Posterior Predictive Infit Statistic for the Hurdle Partial Credit Model

Computes conditional item infit statistics separately for the two submodels of a hurdle partial credit model fitted with brms using the hurdle_acat custom family: (i) the hurdle submodel for $P(Y > 0)$ (Bernoulli) and (ii) the partial credit severity submodel for $P(Y = k \mid Y > 0)$ on the positive categories. For each posterior draw, expected values and variances are derived from the submodel-specific category probabilities, and variance-weighted standardised residuals are computed for both observed and replicated data.

Usage

infit_statistic_hpcm(
  model,
  item_var = item,
  person_var = id,
  ndraws_use = NULL,
  outfit = FALSE
)

Arguments

model: A fitted brmsfit object using the hurdle_acat custom family (i.e., posterior_epred returns an S x N x K_total array whose first category is the hurdle / zero probability).
item_var: An unquoted variable name identifying the item grouping variable in the model data (e.g., item).
person_var: An unquoted variable name identifying the person grouping variable in the model data (e.g., id).
ndraws_use: Optional positive integer. If specified, a random subset of posterior draws of this size is used. If NULL (the default), all draws are used.
● ● ●
Short task 1: Update the lines of the records from the one containing "will [x=151, y=916]." through the end of the records, inclusive, replacing "dropdown" with "menu" and leaving everything else unchanged.
● ● ●
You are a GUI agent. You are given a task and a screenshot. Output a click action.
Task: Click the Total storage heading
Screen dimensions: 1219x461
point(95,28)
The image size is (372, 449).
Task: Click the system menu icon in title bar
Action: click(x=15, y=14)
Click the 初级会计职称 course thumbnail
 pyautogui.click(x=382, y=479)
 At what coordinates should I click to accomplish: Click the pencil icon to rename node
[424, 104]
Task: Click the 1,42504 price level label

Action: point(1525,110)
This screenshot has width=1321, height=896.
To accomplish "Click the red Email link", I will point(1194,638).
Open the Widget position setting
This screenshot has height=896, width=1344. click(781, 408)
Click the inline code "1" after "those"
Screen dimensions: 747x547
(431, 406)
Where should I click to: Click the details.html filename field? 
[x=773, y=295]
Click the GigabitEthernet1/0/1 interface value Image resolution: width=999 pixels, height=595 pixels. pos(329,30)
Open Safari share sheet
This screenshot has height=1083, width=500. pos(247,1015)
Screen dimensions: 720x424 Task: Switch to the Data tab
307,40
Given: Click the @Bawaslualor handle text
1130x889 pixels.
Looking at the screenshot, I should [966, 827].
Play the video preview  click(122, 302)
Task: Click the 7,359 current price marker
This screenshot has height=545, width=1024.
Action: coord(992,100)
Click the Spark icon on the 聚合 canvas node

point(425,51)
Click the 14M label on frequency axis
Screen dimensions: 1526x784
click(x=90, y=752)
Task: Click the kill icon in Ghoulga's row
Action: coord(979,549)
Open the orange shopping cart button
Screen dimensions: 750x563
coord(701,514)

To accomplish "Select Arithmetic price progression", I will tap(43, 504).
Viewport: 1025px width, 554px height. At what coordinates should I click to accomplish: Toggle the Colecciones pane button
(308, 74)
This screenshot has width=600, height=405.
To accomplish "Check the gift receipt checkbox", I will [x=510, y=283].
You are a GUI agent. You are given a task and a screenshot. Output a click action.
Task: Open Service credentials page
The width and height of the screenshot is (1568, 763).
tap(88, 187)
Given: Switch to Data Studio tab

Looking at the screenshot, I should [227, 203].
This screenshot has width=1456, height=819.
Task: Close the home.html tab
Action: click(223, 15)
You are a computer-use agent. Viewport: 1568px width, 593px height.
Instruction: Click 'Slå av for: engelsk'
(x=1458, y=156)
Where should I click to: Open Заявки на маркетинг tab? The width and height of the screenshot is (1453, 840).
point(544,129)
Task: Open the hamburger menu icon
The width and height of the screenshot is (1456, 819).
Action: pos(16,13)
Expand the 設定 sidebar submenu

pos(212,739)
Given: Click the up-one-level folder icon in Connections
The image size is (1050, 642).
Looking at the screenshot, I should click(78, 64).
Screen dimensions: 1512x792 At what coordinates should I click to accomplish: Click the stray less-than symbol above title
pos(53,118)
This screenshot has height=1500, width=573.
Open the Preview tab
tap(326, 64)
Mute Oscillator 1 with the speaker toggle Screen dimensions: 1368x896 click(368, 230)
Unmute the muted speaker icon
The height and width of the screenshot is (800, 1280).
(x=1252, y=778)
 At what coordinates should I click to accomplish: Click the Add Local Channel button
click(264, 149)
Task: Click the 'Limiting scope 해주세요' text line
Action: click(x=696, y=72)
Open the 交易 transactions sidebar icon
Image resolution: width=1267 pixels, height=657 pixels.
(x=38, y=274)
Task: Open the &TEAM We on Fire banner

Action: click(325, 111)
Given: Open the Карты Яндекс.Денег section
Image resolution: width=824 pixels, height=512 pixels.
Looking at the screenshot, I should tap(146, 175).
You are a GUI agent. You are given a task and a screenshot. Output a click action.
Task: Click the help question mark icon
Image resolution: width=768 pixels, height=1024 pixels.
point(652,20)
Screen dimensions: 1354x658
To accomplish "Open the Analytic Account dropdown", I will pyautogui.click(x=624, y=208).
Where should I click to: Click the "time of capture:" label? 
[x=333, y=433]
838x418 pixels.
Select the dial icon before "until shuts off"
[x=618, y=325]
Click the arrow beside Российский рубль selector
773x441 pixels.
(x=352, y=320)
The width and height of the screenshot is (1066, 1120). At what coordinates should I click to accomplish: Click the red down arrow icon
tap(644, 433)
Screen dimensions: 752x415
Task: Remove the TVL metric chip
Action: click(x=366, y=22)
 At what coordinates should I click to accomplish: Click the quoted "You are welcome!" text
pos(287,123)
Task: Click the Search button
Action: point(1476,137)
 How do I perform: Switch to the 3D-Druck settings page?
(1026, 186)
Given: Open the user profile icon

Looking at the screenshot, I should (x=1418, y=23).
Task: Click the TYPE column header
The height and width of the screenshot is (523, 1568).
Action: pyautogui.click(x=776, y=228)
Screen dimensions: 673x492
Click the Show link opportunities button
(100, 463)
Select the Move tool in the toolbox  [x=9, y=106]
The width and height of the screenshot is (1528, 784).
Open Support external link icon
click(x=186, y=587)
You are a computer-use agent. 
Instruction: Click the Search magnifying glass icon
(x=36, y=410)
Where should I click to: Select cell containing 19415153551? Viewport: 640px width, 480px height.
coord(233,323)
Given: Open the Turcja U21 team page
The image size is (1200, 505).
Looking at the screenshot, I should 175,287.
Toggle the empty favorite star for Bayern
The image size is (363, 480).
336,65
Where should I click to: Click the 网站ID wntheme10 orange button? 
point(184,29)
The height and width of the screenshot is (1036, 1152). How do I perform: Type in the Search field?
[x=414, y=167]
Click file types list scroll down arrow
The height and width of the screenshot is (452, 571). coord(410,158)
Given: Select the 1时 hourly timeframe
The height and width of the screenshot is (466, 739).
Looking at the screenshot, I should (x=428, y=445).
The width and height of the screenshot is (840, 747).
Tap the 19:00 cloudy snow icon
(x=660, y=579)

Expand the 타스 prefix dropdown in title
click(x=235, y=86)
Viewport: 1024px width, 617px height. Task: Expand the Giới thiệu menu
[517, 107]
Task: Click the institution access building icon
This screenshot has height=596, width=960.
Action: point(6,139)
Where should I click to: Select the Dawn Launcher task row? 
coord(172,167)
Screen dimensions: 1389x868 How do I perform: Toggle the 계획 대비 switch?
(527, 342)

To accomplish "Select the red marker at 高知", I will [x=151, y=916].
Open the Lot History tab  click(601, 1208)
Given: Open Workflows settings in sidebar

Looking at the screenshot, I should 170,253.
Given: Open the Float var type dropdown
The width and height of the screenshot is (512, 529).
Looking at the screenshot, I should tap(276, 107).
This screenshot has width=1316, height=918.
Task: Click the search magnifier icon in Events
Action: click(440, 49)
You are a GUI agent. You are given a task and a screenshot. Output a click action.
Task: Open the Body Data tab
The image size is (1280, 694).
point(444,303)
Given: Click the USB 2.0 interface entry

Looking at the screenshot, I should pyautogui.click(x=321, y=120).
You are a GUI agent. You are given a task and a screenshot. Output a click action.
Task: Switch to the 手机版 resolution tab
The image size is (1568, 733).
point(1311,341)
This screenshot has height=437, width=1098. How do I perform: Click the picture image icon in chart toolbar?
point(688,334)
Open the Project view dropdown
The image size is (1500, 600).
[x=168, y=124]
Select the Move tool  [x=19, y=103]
● ● ●
Short task 2: In the documentation page on the hurdle partial credit infit statistic, rewrite the paragraph that begins "Computes conditional item infit statistics" as a short bulleted list that keeps its main facts.

Written solution 1:
To accomplish "Select the red marker at 高知", I will [x=151, y=916].
Open the Lot History tab  click(601, 1208)
Given: Open Workflows settings in sidebar

Looking at the screenshot, I should 170,253.
Given: Open the Float var type menu
The width and height of the screenshot is (512, 529).
Looking at the screenshot, I should tap(276, 107).
This screenshot has width=1316, height=918.
Task: Click the search magnifier icon in Events
Action: click(440, 49)
You are a GUI agent. You are given a task and a screenshot. Output a click action.
Task: Open the Body Data tab
The image size is (1280, 694).
point(444,303)
Given: Click the USB 2.0 interface entry

Looking at the screenshot, I should pyautogui.click(x=321, y=120).
You are a GUI agent. You are given a task and a screenshot. Output a click action.
Task: Switch to the 手机版 resolution tab
The image size is (1568, 733).
point(1311,341)
This screenshot has height=437, width=1098. How do I perform: Click the picture image icon in chart toolbar?
point(688,334)
Open the Project view menu
The image size is (1500, 600).
[x=168, y=124]
Select the Move tool  [x=19, y=103]

Written solution 2:
- Computes conditional item infit statistics separately for the two submodels of a hurdle partial credit model fitted with brms using the hurdle_acat custom family.
- The hurdle submodel covers $P(Y > 0)$ (Bernoulli).
- The partial credit severity submodel covers $P(Y = k \mid Y > 0)$ on the positive categories.
- For each posterior draw, expected values and variances come from the submodel-specific category probabilities.
- Variance-weighted standardised residuals are computed for both observed and replicated data.